Structure, function, and regulation of mitofusin-2 in health and disease

Gursimran Chandhok  1 Michael Lazarou  2 Brent Neumann  1
Affiliations
Review

Structure, function, and regulation of mitofusin-2 in health and disease

Gursimran Chandhok et al. Biol Rev Camb Philos Soc. 2018 May.

Abstract

Mitochondria are highly dynamic organelles that constantly migrate, fuse, and divide to regulate their shape, size, number, and bioenergetic function. Mitofusins (Mfn1/2), optic atrophy 1 (OPA1), and dynamin-related protein 1 (Drp1), are key regulators of mitochondrial fusion and fission. Mutations in these molecules are associated with severe neurodegenerative and non-neurological diseases pointing to the importance of functional mitochondrial dynamics in normal cell physiology.
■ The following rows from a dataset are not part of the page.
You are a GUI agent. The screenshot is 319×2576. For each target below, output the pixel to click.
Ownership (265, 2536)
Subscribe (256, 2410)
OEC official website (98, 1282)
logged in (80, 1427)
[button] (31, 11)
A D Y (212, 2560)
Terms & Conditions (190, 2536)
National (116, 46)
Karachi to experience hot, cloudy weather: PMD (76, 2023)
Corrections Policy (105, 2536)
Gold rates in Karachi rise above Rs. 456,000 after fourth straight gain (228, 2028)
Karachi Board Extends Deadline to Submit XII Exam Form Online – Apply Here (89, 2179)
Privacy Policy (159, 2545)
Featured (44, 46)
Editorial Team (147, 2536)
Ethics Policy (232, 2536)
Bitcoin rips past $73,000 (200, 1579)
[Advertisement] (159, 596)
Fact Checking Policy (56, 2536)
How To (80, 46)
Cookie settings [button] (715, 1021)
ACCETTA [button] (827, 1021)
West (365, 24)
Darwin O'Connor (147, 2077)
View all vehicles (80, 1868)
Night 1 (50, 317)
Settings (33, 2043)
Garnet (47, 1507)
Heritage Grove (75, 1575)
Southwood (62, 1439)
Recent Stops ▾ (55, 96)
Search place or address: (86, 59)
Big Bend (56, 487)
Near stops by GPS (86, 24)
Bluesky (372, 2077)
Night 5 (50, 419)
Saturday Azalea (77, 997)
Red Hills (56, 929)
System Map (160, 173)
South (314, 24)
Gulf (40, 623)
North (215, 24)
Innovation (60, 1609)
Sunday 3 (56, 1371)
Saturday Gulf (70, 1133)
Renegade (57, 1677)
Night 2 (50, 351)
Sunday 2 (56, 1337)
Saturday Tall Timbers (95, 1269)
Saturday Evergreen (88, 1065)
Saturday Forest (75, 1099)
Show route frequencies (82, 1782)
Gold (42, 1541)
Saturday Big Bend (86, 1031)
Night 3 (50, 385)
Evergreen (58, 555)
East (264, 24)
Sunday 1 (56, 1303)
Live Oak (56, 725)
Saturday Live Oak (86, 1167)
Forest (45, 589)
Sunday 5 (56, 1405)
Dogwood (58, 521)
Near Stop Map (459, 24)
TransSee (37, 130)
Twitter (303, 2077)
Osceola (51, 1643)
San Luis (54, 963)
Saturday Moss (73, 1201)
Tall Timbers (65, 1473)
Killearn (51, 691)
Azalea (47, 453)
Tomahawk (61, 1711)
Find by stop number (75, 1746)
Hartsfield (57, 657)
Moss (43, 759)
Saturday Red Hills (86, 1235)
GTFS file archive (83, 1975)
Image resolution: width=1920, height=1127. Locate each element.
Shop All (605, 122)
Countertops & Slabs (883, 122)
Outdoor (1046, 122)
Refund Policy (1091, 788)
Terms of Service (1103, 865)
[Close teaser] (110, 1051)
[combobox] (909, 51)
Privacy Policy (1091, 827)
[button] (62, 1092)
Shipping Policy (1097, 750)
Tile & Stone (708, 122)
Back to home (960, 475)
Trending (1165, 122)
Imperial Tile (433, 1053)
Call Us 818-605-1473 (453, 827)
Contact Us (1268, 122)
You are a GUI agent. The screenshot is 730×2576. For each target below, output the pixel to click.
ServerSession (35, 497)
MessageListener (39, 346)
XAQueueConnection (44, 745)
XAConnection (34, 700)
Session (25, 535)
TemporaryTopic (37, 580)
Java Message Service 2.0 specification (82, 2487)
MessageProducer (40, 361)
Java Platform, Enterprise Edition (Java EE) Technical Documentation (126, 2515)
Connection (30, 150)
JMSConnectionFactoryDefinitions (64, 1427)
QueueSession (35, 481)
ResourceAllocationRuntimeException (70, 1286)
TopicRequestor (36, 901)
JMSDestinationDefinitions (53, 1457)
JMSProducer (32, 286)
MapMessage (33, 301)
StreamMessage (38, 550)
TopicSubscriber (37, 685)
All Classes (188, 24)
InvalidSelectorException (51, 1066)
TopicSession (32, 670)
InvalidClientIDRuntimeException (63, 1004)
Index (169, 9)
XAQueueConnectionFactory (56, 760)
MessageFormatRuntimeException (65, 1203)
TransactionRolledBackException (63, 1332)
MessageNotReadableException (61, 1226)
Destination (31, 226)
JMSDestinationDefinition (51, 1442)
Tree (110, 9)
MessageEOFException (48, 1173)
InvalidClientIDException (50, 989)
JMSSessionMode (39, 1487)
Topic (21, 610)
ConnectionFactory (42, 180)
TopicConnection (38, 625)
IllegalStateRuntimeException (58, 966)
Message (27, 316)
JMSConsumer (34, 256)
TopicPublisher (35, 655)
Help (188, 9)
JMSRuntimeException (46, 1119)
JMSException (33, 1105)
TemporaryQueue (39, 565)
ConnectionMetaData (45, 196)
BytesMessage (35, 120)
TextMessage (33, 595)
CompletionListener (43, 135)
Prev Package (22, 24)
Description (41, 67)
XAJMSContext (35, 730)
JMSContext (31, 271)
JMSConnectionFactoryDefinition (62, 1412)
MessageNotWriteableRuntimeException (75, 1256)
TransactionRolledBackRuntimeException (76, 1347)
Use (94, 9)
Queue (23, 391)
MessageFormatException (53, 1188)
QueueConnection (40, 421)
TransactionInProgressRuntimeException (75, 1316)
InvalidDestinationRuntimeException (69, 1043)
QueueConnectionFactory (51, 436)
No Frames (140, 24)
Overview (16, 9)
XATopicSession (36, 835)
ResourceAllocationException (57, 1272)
In recent years, significant progress has been made in our understanding of mitochondrial dynamics, which has raised interest in defining the physiological roles of key regulators of fusion and fission and led to the identification of additional functions of Mfn2 in mitochondrial metabolism, cell signalling, and apoptosis. In this review, we summarize the current knowledge of the structural and functional properties of Mfn2 as well as its regulation in different tissues, and also discuss the consequences of aberrant Mfn2 expression.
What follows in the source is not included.